Don’t I look awesome with my head Photoshopped on Evangeline Lilly’s (Kate from LOST) body?
That’s my inspiration photo. It’s time for a change.
Weight is a highly personal and often touchy subject. Some people reading this might think I look perfect already and wonder why I would want to change a thing.
(I love you.)
(I also don’t believe you.)
Some people might think it’s about time I buckled down, quit being so indulgent, and got my butt into shape after so many years of letting myself go.
The point is, we all have different ideas of what looks good and we all have different weight histories. Since I’m not willing to reveal my actual weight, I’ve devised a formula to help explain it.
Let’s call my high school weight x. At x, I was your typical skinny kid. I ate complete garbage most of the time; nary a vegetable passed my lips. Yet I stayed teensy. My dad always said my eating would catch up with me someday, but I never believed him.
I went off to college and graduated at x +5. Not bad, at least I’d bypassed the infamous Freshman Fifteen. Friends told me that I’d reached my “adult weight” and, knowing that I was still thinner than most people, I shrugged and went on with life.

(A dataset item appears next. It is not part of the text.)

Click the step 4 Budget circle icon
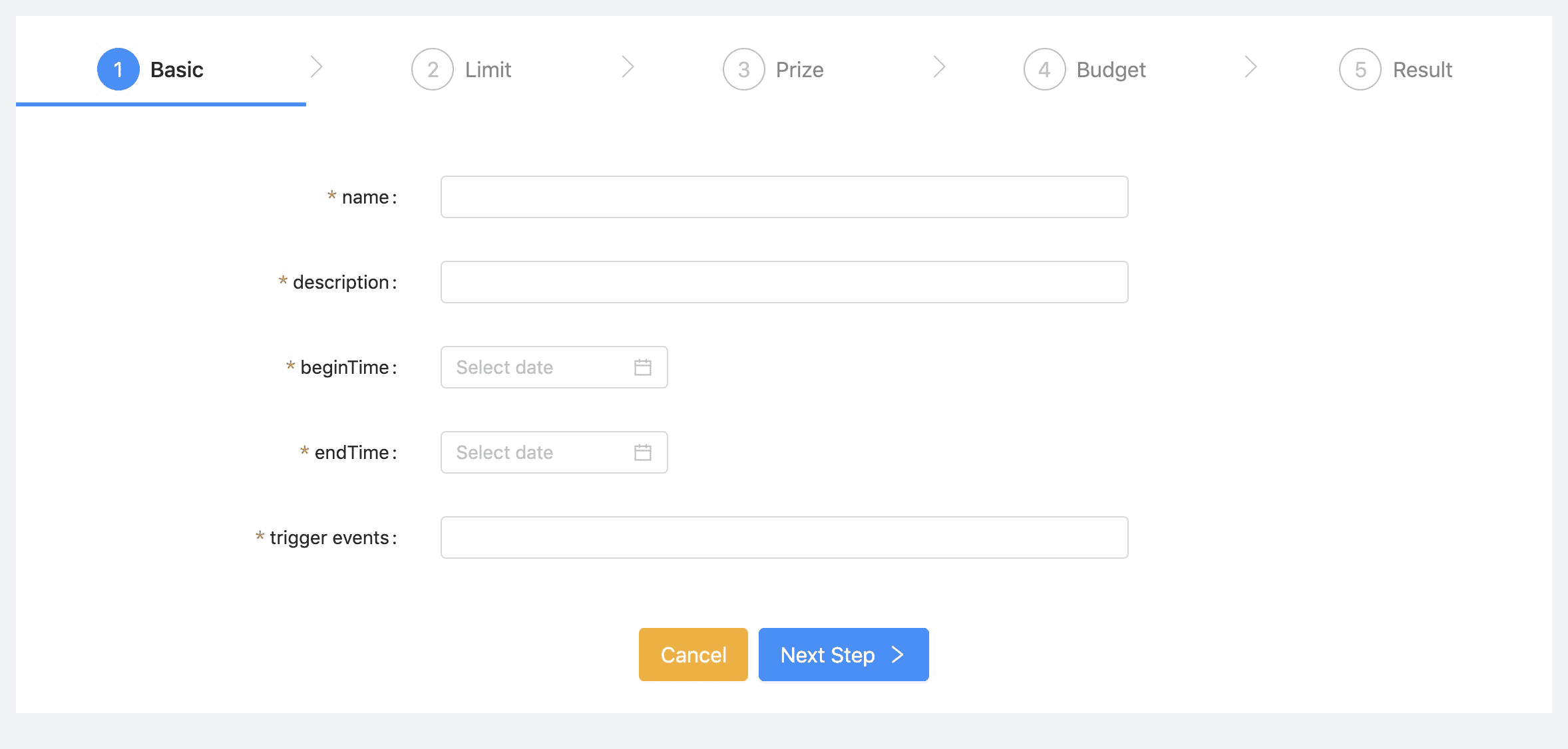Image resolution: width=1568 pixels, height=749 pixels. (1044, 69)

Post-college and truly on my own for the first time, I carried on with my horrible eating habits. If it wasn’t frozen, didn’t come from a box, or arrive in my car via a drive-thru window, I didn’t eat it. I don’t remember my weight changing significantly again until I got my first full-time job and moved to North Carolina. I started eating out more, which meant bigger portions. I also started dating Wayne, who introduced me to loaded cheese fries, which we would devour regularly with milkshakes.

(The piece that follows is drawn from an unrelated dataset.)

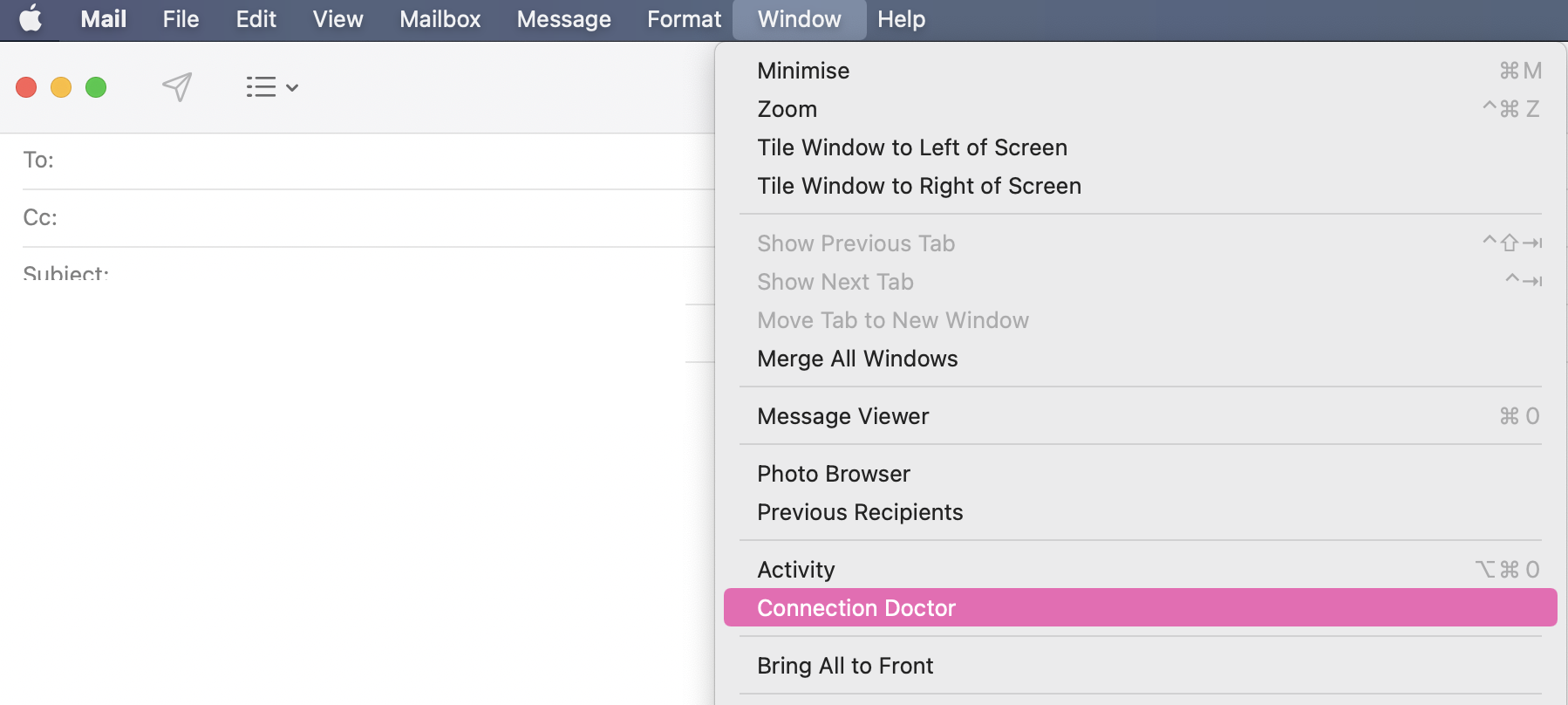1568x705 pixels.
Task: Select the Zoom menu entry
Action: 787,109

By the time we got married, I was x + 15.
Honestly, I’ve been trying to lose weight ever since. The scale has dipped down every now and then, but overall it has continued an upward trend. For most of our marriage, I have been between x + 20 and x + 25.
I started eating healthier (hello, veggies!) in my 30s…a change initially inspired by my first pregnancy. My palate has grown to include foods other than chicken tenders, macaroni and cheese, pizza and fries. (In fact, I never eat those first two. Yuck.) I’ve learned to cook. I work out.

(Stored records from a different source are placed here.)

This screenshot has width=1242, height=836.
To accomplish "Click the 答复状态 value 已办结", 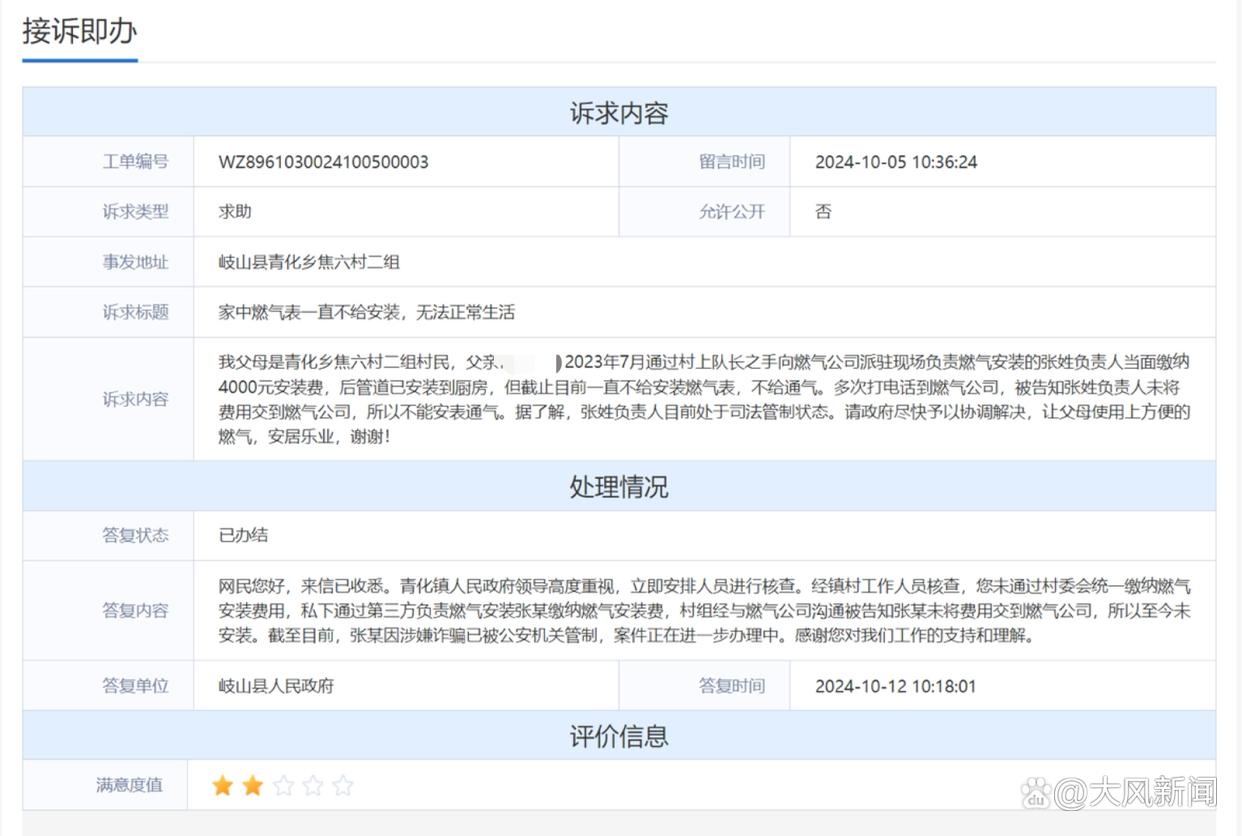I will pos(243,535).
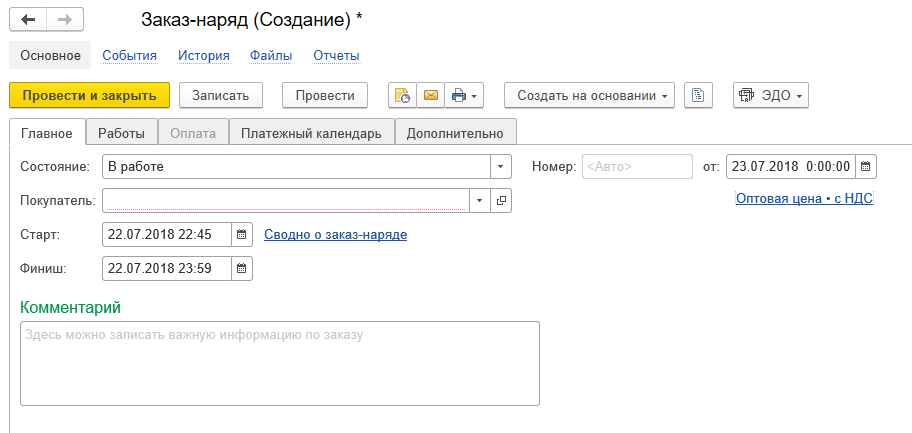Open calendar picker for Финиш date
The width and height of the screenshot is (912, 433).
[242, 268]
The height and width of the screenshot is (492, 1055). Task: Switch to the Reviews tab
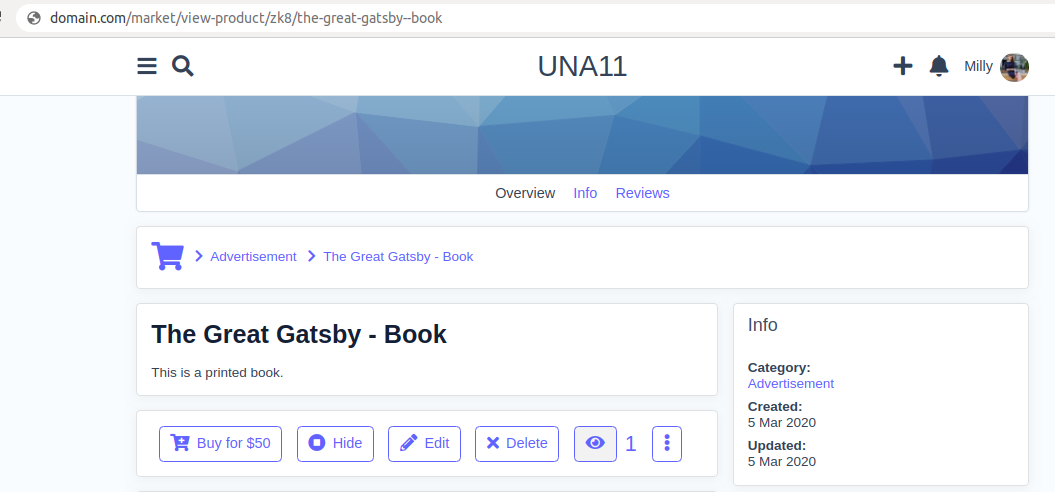pos(642,193)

And I am currently x + 30.
I hate writing that. Hate. It.
But there it is, all mathematical and truthful.
So, I’m exposing my weakness right here on the internet for the world to see, admitting that I have more than “a few vanity pounds” to lose, and committing to change.
Atkins. I’ve been low-carb for a year (and off and on the year before that), and I firmly believe it’s the healthiest way to eat, but I need more structure. Rules are helpful for me, so I’m going with a definitive plan. No cheating.
I’ve also signed up for a fitness “bootcamp” that the gym on base is offering; it starts on the 15th. I used half my Christmas money to buy new gym clothes. Even though I’ve belonged to a gym for most of the past 12 years, there are plenty of machines that I ignore. I’m hoping that working with trainers will kick my butt. And make it smaller.
x + 15. As an almost-forty year old woman, I would look ridiculous at my high school weight. Once I hit x + 15, I might consider x + 10.
And once it’s warm enough to hit the beach, I hope to look a good bit like the photo above.
Only less creepy and with hair that doesn’t look like a helmet.
Do you have health-related goals for 2013?